PROBLEM REQUIREMENTS: Could you filter the data below down to the lines that hold the word "dropdown"?

- - - -

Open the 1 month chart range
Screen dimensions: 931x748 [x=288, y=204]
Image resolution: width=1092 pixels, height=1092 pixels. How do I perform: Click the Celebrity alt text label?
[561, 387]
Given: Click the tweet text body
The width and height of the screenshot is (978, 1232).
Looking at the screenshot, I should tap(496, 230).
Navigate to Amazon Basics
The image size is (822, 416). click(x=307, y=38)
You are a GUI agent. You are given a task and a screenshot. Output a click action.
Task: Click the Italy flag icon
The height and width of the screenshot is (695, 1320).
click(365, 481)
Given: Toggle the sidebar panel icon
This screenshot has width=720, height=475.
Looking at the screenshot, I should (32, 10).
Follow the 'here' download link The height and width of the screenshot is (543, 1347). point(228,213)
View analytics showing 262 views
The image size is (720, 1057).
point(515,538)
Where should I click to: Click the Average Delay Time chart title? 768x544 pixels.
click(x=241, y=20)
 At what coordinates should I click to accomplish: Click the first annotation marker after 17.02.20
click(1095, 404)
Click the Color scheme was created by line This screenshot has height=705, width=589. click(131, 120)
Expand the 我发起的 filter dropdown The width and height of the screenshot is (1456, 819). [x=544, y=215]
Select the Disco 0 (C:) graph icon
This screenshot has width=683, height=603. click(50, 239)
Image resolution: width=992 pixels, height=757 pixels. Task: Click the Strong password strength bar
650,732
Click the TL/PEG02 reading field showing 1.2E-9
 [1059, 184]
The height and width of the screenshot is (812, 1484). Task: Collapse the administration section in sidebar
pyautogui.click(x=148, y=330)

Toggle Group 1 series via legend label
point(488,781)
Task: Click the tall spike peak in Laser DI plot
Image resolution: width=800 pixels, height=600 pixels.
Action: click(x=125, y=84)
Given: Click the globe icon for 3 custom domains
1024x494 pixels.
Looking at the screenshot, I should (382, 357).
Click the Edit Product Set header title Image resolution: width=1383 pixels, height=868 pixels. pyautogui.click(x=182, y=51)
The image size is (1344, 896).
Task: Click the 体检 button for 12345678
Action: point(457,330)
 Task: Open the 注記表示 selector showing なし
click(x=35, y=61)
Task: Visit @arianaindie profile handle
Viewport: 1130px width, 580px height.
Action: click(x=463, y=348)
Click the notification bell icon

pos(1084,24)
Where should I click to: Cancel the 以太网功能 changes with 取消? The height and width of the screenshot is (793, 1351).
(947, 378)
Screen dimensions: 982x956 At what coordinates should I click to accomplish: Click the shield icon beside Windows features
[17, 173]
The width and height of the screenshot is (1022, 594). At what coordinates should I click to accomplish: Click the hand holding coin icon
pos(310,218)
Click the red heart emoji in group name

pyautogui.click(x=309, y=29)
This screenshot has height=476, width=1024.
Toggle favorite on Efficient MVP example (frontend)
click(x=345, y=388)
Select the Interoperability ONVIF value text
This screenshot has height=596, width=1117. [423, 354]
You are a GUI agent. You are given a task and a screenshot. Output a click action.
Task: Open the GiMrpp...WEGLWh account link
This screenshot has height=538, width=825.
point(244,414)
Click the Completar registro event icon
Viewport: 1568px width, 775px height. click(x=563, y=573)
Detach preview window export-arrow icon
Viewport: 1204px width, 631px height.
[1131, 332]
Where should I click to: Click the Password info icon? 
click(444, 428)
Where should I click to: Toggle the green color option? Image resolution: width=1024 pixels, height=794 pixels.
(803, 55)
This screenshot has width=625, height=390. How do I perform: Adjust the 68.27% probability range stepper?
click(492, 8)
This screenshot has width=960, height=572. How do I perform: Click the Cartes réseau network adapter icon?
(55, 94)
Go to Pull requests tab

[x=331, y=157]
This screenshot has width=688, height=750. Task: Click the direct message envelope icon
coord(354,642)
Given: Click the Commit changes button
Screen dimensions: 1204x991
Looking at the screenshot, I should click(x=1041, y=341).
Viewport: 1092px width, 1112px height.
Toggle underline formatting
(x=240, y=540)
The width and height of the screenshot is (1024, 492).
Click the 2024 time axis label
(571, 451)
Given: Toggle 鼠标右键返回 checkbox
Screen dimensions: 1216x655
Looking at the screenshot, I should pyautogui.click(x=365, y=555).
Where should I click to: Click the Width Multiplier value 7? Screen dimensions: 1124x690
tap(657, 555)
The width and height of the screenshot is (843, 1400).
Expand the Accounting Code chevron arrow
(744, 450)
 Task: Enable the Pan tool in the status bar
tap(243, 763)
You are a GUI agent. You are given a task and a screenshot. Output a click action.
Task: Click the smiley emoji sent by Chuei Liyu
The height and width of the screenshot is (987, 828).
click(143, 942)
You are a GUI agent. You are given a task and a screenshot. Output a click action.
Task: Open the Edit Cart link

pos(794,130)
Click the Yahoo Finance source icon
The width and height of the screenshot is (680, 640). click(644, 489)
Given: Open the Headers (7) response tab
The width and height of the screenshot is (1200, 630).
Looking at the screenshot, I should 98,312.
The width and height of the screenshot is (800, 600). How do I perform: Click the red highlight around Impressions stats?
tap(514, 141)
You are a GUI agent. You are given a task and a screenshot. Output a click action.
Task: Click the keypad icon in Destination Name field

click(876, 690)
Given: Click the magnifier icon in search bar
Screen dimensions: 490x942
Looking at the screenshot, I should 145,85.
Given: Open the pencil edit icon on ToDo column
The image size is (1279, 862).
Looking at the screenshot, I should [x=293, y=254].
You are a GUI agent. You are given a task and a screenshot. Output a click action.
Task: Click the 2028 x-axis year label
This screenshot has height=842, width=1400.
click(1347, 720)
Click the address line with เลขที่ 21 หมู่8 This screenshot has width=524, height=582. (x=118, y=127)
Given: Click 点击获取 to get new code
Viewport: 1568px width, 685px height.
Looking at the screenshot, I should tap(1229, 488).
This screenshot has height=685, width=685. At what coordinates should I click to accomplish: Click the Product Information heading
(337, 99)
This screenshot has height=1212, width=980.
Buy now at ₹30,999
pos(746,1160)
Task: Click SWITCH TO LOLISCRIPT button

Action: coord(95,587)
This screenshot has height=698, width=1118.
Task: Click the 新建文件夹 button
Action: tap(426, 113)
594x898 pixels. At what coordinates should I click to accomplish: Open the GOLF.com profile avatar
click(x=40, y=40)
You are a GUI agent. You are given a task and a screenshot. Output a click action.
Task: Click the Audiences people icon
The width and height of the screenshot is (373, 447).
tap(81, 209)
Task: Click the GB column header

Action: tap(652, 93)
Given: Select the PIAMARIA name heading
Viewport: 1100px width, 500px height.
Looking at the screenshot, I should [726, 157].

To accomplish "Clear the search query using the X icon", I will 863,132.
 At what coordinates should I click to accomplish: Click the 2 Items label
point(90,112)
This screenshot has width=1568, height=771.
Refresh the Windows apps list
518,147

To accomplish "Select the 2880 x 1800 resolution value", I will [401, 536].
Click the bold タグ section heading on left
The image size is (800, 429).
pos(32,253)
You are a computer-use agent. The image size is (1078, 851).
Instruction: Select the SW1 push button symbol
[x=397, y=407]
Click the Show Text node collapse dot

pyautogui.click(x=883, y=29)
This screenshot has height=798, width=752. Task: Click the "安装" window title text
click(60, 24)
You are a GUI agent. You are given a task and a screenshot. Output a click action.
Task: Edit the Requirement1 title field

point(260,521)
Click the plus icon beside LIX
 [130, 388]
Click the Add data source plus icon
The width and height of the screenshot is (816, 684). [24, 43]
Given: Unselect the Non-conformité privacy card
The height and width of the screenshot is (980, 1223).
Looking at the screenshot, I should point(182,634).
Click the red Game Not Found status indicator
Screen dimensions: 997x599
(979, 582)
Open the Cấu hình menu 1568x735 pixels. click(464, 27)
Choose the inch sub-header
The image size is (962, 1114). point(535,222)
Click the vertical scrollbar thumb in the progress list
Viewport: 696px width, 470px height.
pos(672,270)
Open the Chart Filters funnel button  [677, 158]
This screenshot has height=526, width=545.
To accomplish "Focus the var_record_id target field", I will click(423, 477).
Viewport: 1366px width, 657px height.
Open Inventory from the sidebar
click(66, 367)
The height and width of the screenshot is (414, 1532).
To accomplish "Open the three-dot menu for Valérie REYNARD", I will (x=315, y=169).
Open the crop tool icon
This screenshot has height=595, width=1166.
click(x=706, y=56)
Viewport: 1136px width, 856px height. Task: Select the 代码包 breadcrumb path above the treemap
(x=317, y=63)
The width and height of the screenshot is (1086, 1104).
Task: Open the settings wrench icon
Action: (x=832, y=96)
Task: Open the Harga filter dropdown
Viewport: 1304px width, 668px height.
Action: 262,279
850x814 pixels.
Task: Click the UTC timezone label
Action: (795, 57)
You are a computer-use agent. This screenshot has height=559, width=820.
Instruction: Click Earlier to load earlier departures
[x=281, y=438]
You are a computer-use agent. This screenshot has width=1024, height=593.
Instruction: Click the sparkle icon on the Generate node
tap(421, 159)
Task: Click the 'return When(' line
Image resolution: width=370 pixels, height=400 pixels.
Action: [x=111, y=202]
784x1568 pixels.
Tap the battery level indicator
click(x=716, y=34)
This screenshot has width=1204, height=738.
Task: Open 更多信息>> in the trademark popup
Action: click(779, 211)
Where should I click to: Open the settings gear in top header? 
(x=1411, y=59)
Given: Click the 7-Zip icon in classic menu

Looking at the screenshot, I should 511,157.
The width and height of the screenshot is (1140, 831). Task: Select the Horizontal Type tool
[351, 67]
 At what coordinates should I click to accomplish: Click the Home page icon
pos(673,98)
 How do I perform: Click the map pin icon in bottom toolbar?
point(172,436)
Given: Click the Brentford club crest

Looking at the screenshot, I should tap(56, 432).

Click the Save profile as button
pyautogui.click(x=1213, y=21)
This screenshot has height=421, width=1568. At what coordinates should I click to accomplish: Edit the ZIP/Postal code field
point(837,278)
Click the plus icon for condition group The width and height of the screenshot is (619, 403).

- - - -

ANSWER BOX:
Expand the 我发起的 filter dropdown The width and height of the screenshot is (1456, 819). [x=544, y=215]
Task: Open the Harga filter dropdown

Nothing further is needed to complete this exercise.